Key Gonzalez transnational initiatives included:

sending delegations to observe the Nicaraguan, Salvadoran, South
African, Mexican, and Venezuelan electoral processes in 1990 and 1991,
1994, 1997, and 2006;
leading the Latino Consensus on NAFTA movement that led to the
creation of the three billion dollar North American Development Bank
in 1993;
promoting greater dialogue between the U.S. and Cuba; and
conducting international learning seminars for Latino leaders to study
policy innovations in Europe and South America.
Gonzalez has also helped the Latino agenda evolve through his
pioneering work in blending traditional working class immigrant Latino
priorities (those of a “minority”) with broader agenda priorities most
notably climate change and urban greening (those of an emerging
“majority”). This transitional process dubbed “from tofu to chile
verde” has captured the imagination of Latino leadership across the
U.S. and had its first expression in November 2005 with a California
Latino Summit on the Environment.

Currently, Gonzalez is leading a community-based collaborative with
local government to help revitalize the Los Angeles River through
development of parks, open space, affordable housing and schools along
its banks in the urban core of Los Angeles.

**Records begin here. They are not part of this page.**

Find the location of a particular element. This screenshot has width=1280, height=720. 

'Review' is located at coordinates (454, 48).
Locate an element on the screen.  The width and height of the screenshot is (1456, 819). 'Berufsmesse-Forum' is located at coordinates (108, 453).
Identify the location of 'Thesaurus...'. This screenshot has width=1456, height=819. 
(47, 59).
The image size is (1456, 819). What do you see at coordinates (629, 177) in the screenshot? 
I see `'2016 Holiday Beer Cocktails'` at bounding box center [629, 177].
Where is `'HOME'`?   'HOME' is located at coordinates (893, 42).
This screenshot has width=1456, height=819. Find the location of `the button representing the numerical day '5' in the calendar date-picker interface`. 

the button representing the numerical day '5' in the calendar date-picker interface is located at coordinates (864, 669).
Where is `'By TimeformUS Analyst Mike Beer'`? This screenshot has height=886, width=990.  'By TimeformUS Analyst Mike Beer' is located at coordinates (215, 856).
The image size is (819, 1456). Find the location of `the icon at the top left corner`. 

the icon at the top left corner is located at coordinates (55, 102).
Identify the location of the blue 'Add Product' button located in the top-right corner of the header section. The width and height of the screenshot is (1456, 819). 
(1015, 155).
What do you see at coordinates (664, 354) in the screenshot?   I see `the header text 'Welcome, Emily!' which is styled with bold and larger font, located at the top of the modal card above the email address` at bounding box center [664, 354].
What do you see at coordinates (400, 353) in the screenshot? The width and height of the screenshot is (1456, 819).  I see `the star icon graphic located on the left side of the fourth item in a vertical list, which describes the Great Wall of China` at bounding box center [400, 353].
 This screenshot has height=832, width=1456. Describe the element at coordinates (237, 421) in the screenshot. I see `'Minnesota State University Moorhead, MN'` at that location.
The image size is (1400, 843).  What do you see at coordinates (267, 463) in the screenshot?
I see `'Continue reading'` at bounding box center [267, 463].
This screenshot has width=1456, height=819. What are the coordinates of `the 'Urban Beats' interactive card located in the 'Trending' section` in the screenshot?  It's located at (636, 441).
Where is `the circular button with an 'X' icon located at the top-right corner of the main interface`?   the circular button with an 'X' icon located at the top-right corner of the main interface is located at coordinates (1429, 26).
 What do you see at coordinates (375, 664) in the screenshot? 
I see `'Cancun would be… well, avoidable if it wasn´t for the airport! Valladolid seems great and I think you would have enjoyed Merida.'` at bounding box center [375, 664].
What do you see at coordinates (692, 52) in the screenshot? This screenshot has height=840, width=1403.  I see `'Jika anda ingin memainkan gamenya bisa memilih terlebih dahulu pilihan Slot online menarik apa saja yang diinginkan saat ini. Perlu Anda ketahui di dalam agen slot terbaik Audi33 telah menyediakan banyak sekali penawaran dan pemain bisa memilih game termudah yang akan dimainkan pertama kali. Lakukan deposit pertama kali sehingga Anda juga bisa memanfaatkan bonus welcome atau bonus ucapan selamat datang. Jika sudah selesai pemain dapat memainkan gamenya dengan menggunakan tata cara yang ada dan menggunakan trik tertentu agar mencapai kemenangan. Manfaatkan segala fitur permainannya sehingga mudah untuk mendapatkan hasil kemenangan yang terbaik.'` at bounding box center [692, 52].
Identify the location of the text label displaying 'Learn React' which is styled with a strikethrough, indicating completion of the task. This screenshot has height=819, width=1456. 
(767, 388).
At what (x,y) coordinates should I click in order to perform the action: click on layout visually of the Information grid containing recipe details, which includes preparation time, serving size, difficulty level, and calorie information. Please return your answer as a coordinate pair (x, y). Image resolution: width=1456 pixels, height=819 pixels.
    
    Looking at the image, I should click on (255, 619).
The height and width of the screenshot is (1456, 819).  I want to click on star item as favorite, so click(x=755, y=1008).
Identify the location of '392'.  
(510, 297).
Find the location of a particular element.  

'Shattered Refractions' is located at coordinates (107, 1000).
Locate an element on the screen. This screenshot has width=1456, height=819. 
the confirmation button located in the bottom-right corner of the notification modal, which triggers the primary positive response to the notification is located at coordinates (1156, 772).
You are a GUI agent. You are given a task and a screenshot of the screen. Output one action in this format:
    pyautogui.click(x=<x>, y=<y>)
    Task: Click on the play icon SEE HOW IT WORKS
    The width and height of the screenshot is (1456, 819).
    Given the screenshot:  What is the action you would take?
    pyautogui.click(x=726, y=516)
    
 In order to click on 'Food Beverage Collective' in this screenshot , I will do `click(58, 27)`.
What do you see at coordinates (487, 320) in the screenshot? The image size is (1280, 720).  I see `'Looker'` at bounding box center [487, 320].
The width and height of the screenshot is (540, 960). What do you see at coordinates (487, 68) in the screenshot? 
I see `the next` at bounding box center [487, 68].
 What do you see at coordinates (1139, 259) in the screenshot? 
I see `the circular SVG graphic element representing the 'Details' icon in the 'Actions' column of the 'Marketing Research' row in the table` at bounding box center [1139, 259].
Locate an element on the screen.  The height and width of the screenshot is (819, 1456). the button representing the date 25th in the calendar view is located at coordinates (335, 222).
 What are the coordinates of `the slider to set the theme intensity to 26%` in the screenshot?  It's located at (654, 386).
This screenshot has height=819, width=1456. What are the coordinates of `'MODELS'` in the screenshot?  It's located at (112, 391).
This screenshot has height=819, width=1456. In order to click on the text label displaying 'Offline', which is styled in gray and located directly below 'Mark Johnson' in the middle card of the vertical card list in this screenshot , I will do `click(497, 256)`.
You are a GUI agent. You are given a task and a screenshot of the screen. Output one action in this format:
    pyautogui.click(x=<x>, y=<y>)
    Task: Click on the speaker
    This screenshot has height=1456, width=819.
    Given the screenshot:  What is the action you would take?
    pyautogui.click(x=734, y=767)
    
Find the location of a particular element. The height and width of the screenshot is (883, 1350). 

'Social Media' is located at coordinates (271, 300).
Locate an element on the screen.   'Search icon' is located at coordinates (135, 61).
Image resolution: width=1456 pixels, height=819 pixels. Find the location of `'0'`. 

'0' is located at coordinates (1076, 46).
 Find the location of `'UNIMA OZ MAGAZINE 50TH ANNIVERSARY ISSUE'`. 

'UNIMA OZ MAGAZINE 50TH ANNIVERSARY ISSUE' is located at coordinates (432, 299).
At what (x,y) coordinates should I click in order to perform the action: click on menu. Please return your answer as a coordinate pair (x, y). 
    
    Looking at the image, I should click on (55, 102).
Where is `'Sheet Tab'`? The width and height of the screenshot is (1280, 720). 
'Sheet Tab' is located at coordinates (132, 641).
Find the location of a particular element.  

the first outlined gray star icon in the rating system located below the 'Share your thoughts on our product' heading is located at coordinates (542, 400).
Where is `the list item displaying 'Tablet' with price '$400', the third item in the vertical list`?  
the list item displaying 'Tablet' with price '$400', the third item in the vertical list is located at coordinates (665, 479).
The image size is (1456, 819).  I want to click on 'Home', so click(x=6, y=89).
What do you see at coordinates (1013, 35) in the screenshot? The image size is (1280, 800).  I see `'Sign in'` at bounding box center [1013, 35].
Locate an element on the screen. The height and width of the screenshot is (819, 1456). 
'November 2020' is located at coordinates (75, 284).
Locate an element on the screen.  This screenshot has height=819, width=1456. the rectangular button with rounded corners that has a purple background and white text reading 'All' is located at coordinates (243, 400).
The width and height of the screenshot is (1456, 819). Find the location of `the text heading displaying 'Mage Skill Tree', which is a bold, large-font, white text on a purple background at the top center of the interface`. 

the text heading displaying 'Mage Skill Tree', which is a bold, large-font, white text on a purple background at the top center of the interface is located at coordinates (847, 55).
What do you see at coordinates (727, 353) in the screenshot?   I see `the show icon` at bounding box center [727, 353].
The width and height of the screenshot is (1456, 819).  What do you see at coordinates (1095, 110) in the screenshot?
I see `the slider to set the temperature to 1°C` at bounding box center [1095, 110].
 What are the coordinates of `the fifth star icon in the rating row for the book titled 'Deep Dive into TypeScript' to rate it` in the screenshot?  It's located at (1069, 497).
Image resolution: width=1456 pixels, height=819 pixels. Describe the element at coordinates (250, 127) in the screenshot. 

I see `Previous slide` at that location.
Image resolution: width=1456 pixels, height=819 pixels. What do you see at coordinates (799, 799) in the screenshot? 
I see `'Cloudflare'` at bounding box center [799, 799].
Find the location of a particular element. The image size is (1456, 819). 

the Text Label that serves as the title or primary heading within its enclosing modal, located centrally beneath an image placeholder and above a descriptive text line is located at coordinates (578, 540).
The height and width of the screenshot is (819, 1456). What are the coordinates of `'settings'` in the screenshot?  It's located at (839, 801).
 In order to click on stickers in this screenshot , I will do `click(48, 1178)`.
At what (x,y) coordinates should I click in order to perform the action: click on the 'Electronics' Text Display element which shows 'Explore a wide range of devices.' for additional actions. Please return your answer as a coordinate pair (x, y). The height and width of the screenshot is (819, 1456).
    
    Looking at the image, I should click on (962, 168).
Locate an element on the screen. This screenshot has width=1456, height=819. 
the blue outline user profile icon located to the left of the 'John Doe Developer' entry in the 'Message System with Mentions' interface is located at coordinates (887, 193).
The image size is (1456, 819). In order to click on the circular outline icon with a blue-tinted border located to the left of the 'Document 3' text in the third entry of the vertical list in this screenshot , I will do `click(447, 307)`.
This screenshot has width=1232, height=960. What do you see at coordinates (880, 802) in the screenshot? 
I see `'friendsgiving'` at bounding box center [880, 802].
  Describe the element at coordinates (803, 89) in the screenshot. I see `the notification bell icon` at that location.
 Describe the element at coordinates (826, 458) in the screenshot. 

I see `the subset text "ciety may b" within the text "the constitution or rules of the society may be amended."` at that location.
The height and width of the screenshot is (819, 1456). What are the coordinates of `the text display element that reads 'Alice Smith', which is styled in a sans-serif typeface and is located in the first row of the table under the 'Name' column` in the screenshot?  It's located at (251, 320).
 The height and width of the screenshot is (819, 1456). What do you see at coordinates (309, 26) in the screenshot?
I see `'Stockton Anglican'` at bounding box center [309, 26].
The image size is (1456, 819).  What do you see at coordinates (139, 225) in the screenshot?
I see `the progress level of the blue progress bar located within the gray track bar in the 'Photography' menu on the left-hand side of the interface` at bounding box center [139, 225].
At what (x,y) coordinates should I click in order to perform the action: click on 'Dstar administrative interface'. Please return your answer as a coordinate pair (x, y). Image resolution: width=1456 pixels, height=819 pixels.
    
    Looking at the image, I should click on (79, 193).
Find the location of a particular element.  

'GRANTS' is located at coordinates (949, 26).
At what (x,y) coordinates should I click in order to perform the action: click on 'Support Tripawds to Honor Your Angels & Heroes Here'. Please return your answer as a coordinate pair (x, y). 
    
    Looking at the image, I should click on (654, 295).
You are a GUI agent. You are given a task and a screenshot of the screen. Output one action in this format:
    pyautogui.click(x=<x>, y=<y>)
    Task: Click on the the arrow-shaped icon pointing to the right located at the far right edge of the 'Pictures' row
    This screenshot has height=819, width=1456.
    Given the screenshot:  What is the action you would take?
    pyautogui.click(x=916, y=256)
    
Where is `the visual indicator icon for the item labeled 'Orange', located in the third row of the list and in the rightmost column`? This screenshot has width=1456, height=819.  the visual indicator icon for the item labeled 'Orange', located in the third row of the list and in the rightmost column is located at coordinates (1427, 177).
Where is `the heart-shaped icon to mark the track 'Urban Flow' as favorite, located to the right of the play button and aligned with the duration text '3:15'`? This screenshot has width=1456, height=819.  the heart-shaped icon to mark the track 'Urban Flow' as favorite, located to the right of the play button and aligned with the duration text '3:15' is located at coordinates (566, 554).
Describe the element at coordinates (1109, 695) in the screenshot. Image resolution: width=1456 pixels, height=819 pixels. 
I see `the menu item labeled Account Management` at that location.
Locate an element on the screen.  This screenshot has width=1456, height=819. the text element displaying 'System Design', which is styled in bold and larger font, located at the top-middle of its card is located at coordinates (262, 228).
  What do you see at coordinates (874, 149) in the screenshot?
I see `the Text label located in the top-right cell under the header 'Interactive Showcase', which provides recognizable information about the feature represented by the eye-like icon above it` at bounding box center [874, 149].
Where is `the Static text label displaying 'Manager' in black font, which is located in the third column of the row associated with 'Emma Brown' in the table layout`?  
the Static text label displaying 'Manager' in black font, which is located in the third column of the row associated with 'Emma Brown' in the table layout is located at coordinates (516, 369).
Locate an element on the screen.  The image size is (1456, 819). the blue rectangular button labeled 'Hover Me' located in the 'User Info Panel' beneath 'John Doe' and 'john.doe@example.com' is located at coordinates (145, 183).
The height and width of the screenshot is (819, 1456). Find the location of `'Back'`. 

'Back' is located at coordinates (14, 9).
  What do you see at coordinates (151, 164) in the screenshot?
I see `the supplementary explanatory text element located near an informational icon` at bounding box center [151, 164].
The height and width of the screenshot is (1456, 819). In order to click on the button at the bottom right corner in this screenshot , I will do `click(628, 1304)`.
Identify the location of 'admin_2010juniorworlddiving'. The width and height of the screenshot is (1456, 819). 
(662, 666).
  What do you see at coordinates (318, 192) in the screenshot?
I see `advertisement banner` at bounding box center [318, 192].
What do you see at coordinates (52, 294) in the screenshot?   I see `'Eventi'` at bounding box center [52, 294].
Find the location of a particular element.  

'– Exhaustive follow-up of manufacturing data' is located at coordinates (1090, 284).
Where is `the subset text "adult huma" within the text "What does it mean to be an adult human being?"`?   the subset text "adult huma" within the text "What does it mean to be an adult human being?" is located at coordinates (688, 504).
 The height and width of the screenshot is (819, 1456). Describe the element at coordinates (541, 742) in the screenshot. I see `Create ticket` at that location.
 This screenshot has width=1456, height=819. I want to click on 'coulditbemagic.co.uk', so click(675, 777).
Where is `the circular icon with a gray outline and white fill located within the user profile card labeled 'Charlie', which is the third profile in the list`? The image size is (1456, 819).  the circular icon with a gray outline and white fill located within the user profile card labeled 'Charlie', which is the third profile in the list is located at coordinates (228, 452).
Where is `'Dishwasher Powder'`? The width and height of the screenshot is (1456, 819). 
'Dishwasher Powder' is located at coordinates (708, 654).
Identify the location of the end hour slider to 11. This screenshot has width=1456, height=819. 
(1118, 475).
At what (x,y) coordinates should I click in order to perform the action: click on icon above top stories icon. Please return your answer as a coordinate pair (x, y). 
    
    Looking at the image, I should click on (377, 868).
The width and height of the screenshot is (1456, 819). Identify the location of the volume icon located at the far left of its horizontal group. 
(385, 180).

In 2005-06 through a Visiting Scholar program at the David and Lucille
Packard Foundation, Gonzalez began work on a book on the future of
Latinos. During his stay at Packard Gonzalez conceptualized the
“National Latino Congreso”.

Gonzalez initiated this gathering together with partners representing
a cross-section of Latino organizations and leadership in September
2006 and again in October 2007.

Wildly successful, the National Latino Congreso has begun a process of
renovation, revitalization, and unification of Latino leadership at
all levels, whose fruits will be greater success in achieving public
policy change.

Gonzalez has lectured and written on U.S. Latino voting behavior, as
well as Latino participation in U.S.-Latin America policy. He
currently appears as a regular commentator on the Public Radio
International's Tavis Smiley Show and hosts his own weekly radio show
on Pacifica ’s KPFK in Los Angeles called “Strategy Session”. Most
recently, Time Magazine named Gonzalez in August 2005 one of the 25
Most Influential Hispanics in America.

Gonzalez has traveled extensively in Latin America and Europe, and is
fluent in Spanish. A graduate in U. S. History of the University of
Texas, San Antonio in 1981, he also conducted undergraduate coursework
at UC San Diego during 1975-77 and Masters course work in Latin
American History at U.C. Berkeley in 1981-82.